“Road sinking, drive slowly” a road sign warns as we drive from the moist and lush lowlands of Bhutan’s south border with India to its arid upper reaches in the Himalayas. I ask Tsering, a guide contracted out to show me around the country on a press trip, if that means sinking as in quicksand kind of sinking or the whole ground is sinking. “The whole ground,” he answers.
One hour into the country and the adventure has just begun. The population change from India’s 1.2 billion to Bhutan’s 740,000 is evident the moment I cross the border. The change in roads… not so much.
The windy road carved out of the Himalayan rock had diminished to a muddy mess at this point. Despite being the start of the rainy season, the clouds are just spitting at us on and off. We chug along slowly, squishing our way steadily up. As we pass one road crew after another chipping away with picks and hammers at massive boulders that have slid onto the road, Tsering tells me of the DANTAK, an Indian road building crew who built the roads in Bhutan that opened the country up in the 1960s.
What was just your run-of-the-mill guide remark sounded almost like a joke to me. It’s as if the Indian government gifted the Bhutanese a free jalopy with a lifetime warranty that they forced them to service at their own shop—since the Bhutanese have so little labour it creates continued work for the DANTAK to repair the roads they built.
The driver, Lobsang, methodically handles each of the many curves in the road with an ease that makes the drive an overall calming experience despite the unsettling knowledge that the road could disappear underneath us at any point. I study Lobsang next to me with curiosity. He chants mantras under his breath with regularity as he drives. At certain points along the road he puts his hands in a quick Anjali mudra to bow before gripping the wheel again.
I wonder if it’s common for drivers in Bhutan to keep the peace like he does. With a speed limit of a whole 50 km on highways and even less on roads this is one country where driving pretty much has to be a practice of mindfulness. With roads that never seem to go straight for more than a few hundred metres there’s ample need to keep attention on the task, and with stunning mountain views there’s an equally ample reason to appreciate the natural beauty.
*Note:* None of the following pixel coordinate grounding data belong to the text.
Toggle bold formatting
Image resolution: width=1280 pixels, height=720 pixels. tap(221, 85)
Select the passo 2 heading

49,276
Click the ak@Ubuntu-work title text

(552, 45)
The only other alternative would be road rage and with such a low speed limit, meditative drivers and hairpin turns I’d imagine any road ragers in the country would die prematurely of high blood pressure.
Gross National Happiness
It is just this kind of thing that I came to observe in Bhutan. The country captured the world’s attention when its fourth king, Jigme Singye Wangchuck, coined the term “Gross National Happiness (GNH)” in 1972 as an alternative measurement of progress in contrast to GDP. And it has managed to keep the world’s attention. A few years ago the UN implemented Resolution 65/309, which officially put happiness on the global agenda; several countries have been holding conferences on GNH to figure out how to utilize happiness indicators to make their population happier.
Bhutan’s policy on GNH is a four-pillared platform that takes a wholistic look at progress, balancing the non-economic with the economic. The four pillars are good governance, sustainable socio-economic development, cultural preservation and environmental conservation.
Bhutan provides universal healthcare and education to its citizens. Though the services they provide are basic, for one of the least developed countries in the world, providing these services to all their citizens is quite a big accomplishment. They also have a very progressive environmental policy. According to the UNEP, 60 percent of the country will remain forested forever under Bhutanese law. Over 40 percent of their land is protected in the form of national parks, nature preserves and wildlife sanctuaries.
Whether all this talk of Gross National Happiness truly makes a difference is another story. There’s a shadow to the happy face people know Bhutan for. Though they provide for the majority of their population in a commendable way, they also booted a sixth of their population, the ethnic Nepali Lhotshampa people, out of the country in what was considered one of the largest ethnic cleansing campaigns in history proportional to population.
One bend after another we climb to a dizzying height of 2,700m before heading back down. The warm moist air and drizzle gives way to cool mountain air and blue skies. I’m now entering the heartland. Thimphu is the capital, a city where a good chunk of the country’s population has moved to in recent years in search of urban jobs and a modern lifestyle. A billboard greets me as we enter Thimphu: “Long Live the King.”
As I read that I really get the sense of being in an actual kingdom, which to me equates to a more traditional way of life. Thimphu, however, is not the ideal place to start the journey for those looking to experience the traditional Bhutan. Typical of just about any city you get youth sporting funky hairdos and the latest styles. The western influence is very much felt despite a good number of Thimphu folk wearing traditional dress. Building codes in the city demand buildings be constructed according to traditional Bhutanese architecture, but minus the fancy windowsills and door frames and these are concrete behemoths like anywhere else in South Asia. Thimphu is a great place to end a trip to Bhutan though since it has a number of museums and sites that are worth checking out like the impressive 169-foot Buddha statue at Buddha Point.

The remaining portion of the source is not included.